And the hits keep coming!

Today’s latest: a noted pagan blogger, who shall remain nameless due to the inflammatory nature of the remark, commented on a post on another site that one chooses, among other things, one’s gender identity. My reply to the repost on Facebook was that the remark was on a level with saying that people choose their sexual orientation…and she said that there was “no good answer” to whether sexual orientation was inborn. Without knowing more about her personally, I can’t say for sure that she is straight and cisgendered, but I can’t imagine hearing something like this from someone who knows what it’s like to live outside the binary norms of gender and sexuality. She went on to say that even those who “say [they] were born” LGBT choose whether or not to identify as such. I’m really bothered by this. One of my best friends, whom we will call Linda to protect her identity (and because the name means “pretty” in Spanish, and she’s beyond adorable), is a transgender woman. She didn’t choose to live with the kind of stigma that is put on people who don’t fit the binary gender mold. She simply is who she is, and to live otherwise would be a lie, aside from the deep level of emotional strain it put on her when she used to look in the mirror and see a face and body that didn’t match who she is.
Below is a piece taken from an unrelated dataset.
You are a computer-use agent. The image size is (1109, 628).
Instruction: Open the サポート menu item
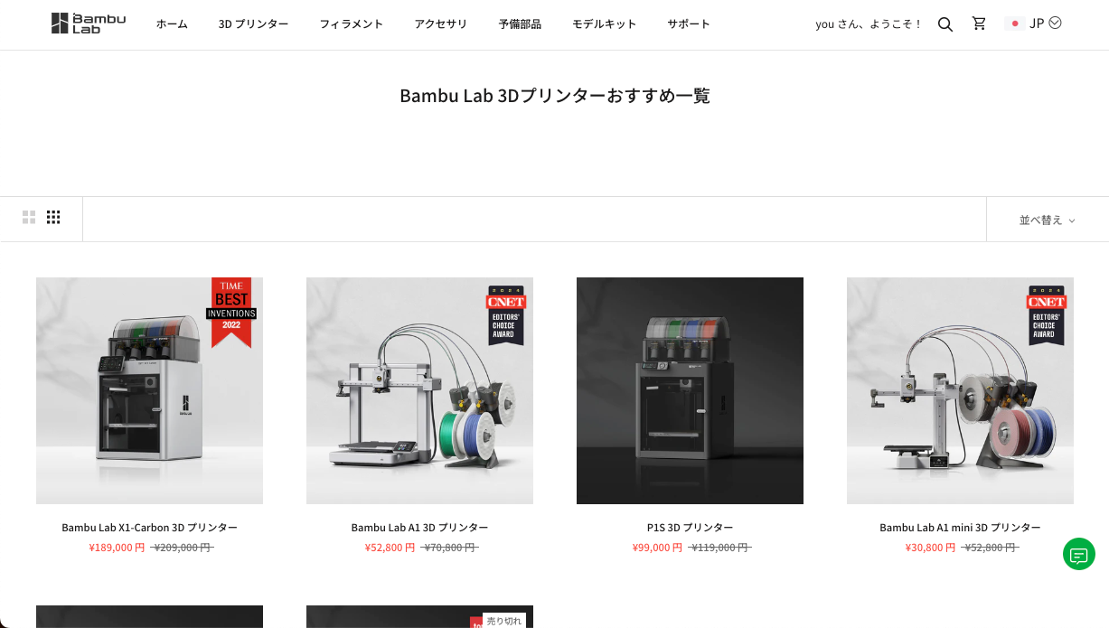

I remember watching her suffer in those days, and I know that hurt a much as it’s possible for a cisgender person to know (which means, I will never fully know, but I’ve seen it in action, up close and personal,  and gotten in  fights to protect her from those whose bigotry turned them violent towards her).  Linda didn’t choose to be born in the wrong body. I have thoughts relevant to the sexual orientation topic, too, but I haven’t unraveled past my initial “oh fuck no” enough to put them into words. But I’m about ready to say, if this is the way the pagan community is, then who needs community?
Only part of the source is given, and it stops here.